§ **Material for the task**
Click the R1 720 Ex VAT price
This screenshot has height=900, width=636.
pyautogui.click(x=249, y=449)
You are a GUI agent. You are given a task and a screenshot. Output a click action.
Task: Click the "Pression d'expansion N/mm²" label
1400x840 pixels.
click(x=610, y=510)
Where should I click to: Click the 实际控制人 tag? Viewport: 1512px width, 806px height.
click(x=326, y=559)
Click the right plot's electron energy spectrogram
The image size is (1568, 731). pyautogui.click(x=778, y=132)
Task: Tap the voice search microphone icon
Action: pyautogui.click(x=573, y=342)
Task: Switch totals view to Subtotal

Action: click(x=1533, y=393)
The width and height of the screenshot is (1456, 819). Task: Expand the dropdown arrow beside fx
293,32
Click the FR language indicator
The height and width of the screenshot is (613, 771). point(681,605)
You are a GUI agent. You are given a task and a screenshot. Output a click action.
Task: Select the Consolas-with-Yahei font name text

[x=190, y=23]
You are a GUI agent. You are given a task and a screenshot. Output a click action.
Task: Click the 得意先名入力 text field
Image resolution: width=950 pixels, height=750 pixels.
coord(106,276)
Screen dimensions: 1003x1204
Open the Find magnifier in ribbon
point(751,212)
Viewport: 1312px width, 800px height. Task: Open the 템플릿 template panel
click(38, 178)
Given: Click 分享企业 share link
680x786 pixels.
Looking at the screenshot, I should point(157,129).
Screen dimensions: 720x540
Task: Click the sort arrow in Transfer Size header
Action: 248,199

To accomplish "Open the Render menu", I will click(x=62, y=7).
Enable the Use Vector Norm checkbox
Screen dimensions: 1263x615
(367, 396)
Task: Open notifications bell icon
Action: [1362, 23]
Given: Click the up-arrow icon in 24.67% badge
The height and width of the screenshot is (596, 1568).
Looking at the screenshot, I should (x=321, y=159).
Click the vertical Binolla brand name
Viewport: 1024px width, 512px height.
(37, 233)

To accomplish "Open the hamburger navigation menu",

§ **Your instructions**
Rewrite all of the entries above, putting "screen assistant" in place of "GUI agent" and keeping everything else the same.

§ **Complete output**
Click the R1 720 Ex VAT price
This screenshot has height=900, width=636.
pyautogui.click(x=249, y=449)
You are a screen assistant. You are given a task and a screenshot. Output a click action.
Task: Click the "Pression d'expansion N/mm²" label
1400x840 pixels.
click(x=610, y=510)
Where should I click to: Click the 实际控制人 tag? Viewport: 1512px width, 806px height.
click(x=326, y=559)
Click the right plot's electron energy spectrogram
The image size is (1568, 731). pyautogui.click(x=778, y=132)
Task: Tap the voice search microphone icon
Action: pyautogui.click(x=573, y=342)
Task: Switch totals view to Subtotal

Action: click(x=1533, y=393)
The width and height of the screenshot is (1456, 819). Task: Expand the dropdown arrow beside fx
293,32
Click the FR language indicator
The height and width of the screenshot is (613, 771). point(681,605)
You are a screen assistant. You are given a task and a screenshot. Output a click action.
Task: Select the Consolas-with-Yahei font name text

[x=190, y=23]
You are a screen assistant. You are given a task and a screenshot. Output a click action.
Task: Click the 得意先名入力 text field
Image resolution: width=950 pixels, height=750 pixels.
coord(106,276)
Screen dimensions: 1003x1204
Open the Find magnifier in ribbon
point(751,212)
Viewport: 1312px width, 800px height. Task: Open the 템플릿 template panel
click(38, 178)
Given: Click 分享企业 share link
680x786 pixels.
Looking at the screenshot, I should point(157,129).
Screen dimensions: 720x540
Task: Click the sort arrow in Transfer Size header
Action: 248,199

To accomplish "Open the Render menu", I will click(x=62, y=7).
Enable the Use Vector Norm checkbox
Screen dimensions: 1263x615
(367, 396)
Task: Open notifications bell icon
Action: [1362, 23]
Given: Click the up-arrow icon in 24.67% badge
The height and width of the screenshot is (596, 1568).
Looking at the screenshot, I should (x=321, y=159).
Click the vertical Binolla brand name
Viewport: 1024px width, 512px height.
(37, 233)

To accomplish "Open the hamburger navigation menu",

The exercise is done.